• [Records for the task]:
• • • • • • •

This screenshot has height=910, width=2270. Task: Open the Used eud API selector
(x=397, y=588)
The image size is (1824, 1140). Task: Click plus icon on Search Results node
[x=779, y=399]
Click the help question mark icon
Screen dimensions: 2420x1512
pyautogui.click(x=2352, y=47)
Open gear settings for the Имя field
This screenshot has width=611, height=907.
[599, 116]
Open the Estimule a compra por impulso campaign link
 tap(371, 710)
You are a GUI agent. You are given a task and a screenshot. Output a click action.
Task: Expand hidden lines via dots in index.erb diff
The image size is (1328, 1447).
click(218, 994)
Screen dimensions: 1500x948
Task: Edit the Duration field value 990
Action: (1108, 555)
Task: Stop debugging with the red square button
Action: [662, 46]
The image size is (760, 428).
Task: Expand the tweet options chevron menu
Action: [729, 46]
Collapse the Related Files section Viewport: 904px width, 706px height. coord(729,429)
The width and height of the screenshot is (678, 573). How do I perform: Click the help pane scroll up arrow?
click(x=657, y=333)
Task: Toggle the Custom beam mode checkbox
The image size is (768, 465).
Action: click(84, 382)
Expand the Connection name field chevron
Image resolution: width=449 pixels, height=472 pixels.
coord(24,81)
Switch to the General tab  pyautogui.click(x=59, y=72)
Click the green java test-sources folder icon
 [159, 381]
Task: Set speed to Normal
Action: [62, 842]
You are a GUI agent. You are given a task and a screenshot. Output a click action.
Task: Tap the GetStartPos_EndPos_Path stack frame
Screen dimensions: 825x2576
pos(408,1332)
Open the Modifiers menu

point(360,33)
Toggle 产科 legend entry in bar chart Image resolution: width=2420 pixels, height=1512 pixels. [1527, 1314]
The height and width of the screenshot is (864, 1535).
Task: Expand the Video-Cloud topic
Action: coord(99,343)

• • • • • • •

• [Work to complete]:
Reproduce every line of the records above verbatim, from first to last, changing nothing.

• [Exercise solution]:
This screenshot has height=910, width=2270. Task: Open the Used eud API selector
(x=397, y=588)
The image size is (1824, 1140). Task: Click plus icon on Search Results node
[x=779, y=399]
Click the help question mark icon
Screen dimensions: 2420x1512
pyautogui.click(x=2352, y=47)
Open gear settings for the Имя field
This screenshot has width=611, height=907.
[599, 116]
Open the Estimule a compra por impulso campaign link
 tap(371, 710)
You are a GUI agent. You are given a task and a screenshot. Output a click action.
Task: Expand hidden lines via dots in index.erb diff
The image size is (1328, 1447).
click(218, 994)
Screen dimensions: 1500x948
Task: Edit the Duration field value 990
Action: (1108, 555)
Task: Stop debugging with the red square button
Action: [662, 46]
The image size is (760, 428).
Task: Expand the tweet options chevron menu
Action: [729, 46]
Collapse the Related Files section Viewport: 904px width, 706px height. coord(729,429)
The width and height of the screenshot is (678, 573). How do I perform: Click the help pane scroll up arrow?
click(x=657, y=333)
Task: Toggle the Custom beam mode checkbox
The image size is (768, 465).
Action: click(84, 382)
Expand the Connection name field chevron
Image resolution: width=449 pixels, height=472 pixels.
coord(24,81)
Switch to the General tab  pyautogui.click(x=59, y=72)
Click the green java test-sources folder icon
 [159, 381]
Task: Set speed to Normal
Action: [62, 842]
You are a GUI agent. You are given a task and a screenshot. Output a click action.
Task: Tap the GetStartPos_EndPos_Path stack frame
Screen dimensions: 825x2576
pos(408,1332)
Open the Modifiers menu

point(360,33)
Toggle 产科 legend entry in bar chart Image resolution: width=2420 pixels, height=1512 pixels. [1527, 1314]
The height and width of the screenshot is (864, 1535).
Task: Expand the Video-Cloud topic
Action: coord(99,343)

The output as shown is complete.